::: Record extracts :::

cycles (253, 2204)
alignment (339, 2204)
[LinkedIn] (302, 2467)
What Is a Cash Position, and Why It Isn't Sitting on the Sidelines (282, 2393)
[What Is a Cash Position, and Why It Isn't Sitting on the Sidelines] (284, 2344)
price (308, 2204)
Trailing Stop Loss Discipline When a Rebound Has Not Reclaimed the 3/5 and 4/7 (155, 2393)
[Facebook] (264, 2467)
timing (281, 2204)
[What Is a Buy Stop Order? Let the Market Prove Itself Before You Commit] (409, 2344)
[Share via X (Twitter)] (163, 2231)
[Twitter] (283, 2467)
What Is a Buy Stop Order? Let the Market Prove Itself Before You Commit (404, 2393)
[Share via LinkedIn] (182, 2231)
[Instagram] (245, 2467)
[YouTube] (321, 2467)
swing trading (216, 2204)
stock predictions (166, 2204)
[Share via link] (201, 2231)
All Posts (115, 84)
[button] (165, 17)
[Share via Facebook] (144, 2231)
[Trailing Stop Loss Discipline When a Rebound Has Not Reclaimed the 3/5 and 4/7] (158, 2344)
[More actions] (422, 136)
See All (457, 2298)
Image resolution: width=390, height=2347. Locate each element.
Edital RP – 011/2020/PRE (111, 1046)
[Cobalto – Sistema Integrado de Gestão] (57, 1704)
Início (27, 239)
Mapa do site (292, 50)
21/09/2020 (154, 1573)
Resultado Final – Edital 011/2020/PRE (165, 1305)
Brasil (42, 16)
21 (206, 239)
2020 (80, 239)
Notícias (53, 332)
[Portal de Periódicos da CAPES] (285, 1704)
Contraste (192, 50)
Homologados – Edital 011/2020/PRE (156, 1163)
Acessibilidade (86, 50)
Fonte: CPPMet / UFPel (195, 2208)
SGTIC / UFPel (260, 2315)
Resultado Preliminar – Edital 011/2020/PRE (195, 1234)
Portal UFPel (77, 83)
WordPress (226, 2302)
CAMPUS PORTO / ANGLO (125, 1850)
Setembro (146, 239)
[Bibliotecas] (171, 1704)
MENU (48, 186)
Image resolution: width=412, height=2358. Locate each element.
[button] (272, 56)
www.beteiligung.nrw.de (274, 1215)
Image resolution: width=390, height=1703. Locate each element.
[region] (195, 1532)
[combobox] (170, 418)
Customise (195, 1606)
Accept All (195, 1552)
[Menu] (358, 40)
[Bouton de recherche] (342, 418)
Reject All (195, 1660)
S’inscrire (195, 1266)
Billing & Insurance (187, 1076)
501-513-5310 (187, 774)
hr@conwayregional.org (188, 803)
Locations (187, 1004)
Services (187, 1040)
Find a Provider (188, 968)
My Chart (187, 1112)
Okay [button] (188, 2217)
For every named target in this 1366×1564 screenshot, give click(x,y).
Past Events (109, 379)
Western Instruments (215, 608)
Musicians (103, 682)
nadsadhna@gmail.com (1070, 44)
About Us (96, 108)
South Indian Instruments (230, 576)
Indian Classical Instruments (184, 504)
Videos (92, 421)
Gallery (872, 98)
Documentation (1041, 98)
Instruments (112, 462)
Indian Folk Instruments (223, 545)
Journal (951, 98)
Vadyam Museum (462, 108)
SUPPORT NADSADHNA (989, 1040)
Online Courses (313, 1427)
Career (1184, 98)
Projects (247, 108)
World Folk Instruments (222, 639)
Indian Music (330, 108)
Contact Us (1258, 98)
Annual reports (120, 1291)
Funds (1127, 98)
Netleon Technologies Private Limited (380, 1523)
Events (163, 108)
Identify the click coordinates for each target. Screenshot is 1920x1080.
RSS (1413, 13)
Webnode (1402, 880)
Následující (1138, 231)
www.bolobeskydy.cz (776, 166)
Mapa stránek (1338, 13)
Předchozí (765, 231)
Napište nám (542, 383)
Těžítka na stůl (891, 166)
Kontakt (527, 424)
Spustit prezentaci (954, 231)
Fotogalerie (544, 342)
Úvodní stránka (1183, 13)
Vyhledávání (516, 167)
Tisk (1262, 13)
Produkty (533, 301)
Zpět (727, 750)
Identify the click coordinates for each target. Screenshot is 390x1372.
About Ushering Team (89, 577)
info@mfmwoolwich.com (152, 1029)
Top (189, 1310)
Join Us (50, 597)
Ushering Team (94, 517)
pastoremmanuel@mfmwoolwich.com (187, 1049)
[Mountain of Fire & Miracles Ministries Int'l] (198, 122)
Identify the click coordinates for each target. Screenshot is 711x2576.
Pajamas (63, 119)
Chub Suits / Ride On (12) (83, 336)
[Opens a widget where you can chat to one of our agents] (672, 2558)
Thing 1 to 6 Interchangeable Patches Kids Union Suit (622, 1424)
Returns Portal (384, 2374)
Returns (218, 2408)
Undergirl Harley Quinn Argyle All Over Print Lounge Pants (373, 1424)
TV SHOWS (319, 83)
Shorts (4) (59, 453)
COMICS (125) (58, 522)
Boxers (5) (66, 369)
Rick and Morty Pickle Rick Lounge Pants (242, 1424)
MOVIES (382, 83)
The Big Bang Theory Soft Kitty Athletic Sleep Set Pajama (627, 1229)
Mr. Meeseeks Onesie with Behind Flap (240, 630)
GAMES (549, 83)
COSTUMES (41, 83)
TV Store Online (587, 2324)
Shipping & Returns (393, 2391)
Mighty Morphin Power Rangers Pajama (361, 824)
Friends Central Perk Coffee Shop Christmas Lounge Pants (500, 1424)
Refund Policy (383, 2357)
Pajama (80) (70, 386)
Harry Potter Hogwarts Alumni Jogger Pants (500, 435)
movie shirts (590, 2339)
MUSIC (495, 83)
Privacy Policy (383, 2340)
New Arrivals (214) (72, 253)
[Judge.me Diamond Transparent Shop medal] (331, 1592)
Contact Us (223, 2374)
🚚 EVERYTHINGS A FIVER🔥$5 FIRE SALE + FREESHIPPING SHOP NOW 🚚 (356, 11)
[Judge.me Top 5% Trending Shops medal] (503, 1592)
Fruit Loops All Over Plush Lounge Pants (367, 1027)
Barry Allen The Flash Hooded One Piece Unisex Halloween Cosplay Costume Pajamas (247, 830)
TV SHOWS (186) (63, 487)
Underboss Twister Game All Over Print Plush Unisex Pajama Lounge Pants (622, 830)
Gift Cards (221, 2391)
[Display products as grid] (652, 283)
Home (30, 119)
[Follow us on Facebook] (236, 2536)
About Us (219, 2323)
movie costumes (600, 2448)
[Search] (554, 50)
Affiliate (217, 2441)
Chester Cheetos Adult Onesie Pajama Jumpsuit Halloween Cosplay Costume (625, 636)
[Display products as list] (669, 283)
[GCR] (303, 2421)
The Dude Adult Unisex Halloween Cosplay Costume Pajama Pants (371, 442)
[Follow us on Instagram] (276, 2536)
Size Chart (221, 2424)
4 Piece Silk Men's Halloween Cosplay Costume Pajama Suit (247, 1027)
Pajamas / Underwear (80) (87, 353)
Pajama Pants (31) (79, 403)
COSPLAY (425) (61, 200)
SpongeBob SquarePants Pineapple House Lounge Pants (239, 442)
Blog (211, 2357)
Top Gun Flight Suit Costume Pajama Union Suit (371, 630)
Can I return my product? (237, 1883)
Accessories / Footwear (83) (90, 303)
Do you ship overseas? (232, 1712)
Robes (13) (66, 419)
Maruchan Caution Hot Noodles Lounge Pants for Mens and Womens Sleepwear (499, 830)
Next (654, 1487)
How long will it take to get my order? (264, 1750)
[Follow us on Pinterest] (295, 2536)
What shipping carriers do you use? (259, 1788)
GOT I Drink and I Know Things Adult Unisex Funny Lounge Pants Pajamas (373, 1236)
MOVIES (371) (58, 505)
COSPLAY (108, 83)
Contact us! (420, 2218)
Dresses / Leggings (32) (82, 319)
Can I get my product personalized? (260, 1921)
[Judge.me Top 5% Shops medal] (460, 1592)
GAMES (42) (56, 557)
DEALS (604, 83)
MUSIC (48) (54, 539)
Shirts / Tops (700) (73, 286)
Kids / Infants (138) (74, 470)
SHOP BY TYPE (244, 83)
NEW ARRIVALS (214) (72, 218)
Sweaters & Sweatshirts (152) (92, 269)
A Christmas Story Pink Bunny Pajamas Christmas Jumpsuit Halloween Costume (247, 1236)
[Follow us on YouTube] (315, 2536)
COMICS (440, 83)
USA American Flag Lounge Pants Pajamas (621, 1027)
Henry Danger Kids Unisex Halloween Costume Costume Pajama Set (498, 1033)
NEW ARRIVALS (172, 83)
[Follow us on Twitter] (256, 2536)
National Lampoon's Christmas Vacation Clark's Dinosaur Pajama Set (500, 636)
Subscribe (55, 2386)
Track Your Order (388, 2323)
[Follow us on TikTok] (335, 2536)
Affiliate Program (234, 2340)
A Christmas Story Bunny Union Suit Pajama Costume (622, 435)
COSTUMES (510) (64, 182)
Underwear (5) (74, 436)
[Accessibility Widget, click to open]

:::

(What to do)
The answer should consist solely of the lines from the first line above through the one with "[button] (165, 17)", both included, repeated exactly.

(Response to this exercise)
cycles (253, 2204)
alignment (339, 2204)
[LinkedIn] (302, 2467)
What Is a Cash Position, and Why It Isn't Sitting on the Sidelines (282, 2393)
[What Is a Cash Position, and Why It Isn't Sitting on the Sidelines] (284, 2344)
price (308, 2204)
Trailing Stop Loss Discipline When a Rebound Has Not Reclaimed the 3/5 and 4/7 (155, 2393)
[Facebook] (264, 2467)
timing (281, 2204)
[What Is a Buy Stop Order? Let the Market Prove Itself Before You Commit] (409, 2344)
[Share via X (Twitter)] (163, 2231)
[Twitter] (283, 2467)
What Is a Buy Stop Order? Let the Market Prove Itself Before You Commit (404, 2393)
[Share via LinkedIn] (182, 2231)
[Instagram] (245, 2467)
[YouTube] (321, 2467)
swing trading (216, 2204)
stock predictions (166, 2204)
[Share via link] (201, 2231)
All Posts (115, 84)
[button] (165, 17)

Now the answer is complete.